■ Excerto do texto:
A peça irá ser exibida pela primeira vez em Outubro no Museu Nacional de Arte Antiga (MNAA), no âmbito de uma exposição dupla - também no Mosteiro da Batalha - resultante de uma investigação desenvolvida por Simão Palmeirim Costa e Pedro J. Freitas. Leia aqui a notícia sobre essas duas mostras.
Rodrigo Antunes/Agência LUSA
"Esta peça esteve desde os anos 1950 no mesmo sítio, pousada onde Almada a deixou, e foi-se degradando, sofrendo com o passar do tempo, o envelhecimento dos materiais, num atelier prefabricado em madeira, em Bicesse, que ainda existe, e, onde havia oscilações de temperatura, e de humidade". Espera-se que a obra possa ficar em depósito no MNAA.

■ Entradas para apontar palavras e elementos:

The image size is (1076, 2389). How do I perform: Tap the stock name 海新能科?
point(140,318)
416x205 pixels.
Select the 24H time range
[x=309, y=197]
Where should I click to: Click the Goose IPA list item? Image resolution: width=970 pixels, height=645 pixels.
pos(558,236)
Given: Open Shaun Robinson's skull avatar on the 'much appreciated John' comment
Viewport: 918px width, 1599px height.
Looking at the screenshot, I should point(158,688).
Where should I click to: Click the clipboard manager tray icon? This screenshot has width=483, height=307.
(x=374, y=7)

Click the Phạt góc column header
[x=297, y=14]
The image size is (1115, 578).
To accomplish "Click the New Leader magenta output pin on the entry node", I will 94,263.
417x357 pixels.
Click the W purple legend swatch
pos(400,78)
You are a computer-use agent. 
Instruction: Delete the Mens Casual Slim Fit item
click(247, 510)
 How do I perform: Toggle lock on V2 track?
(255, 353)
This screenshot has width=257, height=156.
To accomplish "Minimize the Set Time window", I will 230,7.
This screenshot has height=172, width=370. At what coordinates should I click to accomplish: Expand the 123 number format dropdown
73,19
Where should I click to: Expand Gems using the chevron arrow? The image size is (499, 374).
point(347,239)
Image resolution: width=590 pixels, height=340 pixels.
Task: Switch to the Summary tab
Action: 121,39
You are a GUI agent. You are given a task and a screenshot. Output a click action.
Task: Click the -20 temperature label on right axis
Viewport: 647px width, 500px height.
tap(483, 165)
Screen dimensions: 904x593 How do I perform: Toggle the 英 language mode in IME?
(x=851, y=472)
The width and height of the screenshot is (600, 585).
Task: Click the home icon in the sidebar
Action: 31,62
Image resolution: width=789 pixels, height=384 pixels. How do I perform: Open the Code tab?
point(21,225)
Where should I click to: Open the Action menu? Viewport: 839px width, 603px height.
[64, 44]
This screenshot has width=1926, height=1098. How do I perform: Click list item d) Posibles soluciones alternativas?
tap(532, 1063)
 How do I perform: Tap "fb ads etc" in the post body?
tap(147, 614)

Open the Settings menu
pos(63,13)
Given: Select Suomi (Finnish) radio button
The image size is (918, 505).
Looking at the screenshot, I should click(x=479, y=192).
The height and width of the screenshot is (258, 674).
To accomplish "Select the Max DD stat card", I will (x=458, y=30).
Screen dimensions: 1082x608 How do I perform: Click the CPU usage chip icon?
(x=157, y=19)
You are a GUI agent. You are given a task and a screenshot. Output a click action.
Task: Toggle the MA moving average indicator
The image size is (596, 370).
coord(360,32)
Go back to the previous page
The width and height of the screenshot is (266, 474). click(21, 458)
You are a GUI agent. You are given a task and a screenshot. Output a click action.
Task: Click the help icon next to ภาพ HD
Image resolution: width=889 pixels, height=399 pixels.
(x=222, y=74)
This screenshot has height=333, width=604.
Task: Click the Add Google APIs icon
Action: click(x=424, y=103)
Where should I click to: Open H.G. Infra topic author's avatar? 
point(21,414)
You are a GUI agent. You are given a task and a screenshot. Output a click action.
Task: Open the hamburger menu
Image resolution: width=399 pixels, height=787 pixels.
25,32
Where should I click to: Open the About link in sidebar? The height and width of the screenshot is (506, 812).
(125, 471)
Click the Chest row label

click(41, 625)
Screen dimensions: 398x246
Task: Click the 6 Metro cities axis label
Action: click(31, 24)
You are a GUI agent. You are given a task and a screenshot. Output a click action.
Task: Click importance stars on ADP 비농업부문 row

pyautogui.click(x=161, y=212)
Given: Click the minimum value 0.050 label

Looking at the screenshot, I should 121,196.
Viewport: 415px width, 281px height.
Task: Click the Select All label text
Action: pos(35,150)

■ Exercício curto:
Responda com base no texto sobre a peça de Almada:
1. Em que mês vai a peça ser exibida pela primeira vez?
2. Quem desenvolveu a investigação de que resulta a exposição dupla?
3. Onde fica o atelier pré-fabricado em madeira?

■ Resolução escrita:
1. Em outubro.
2. Simão Palmeirim Costa e Pedro J. Freitas.
3. Em Bicesse.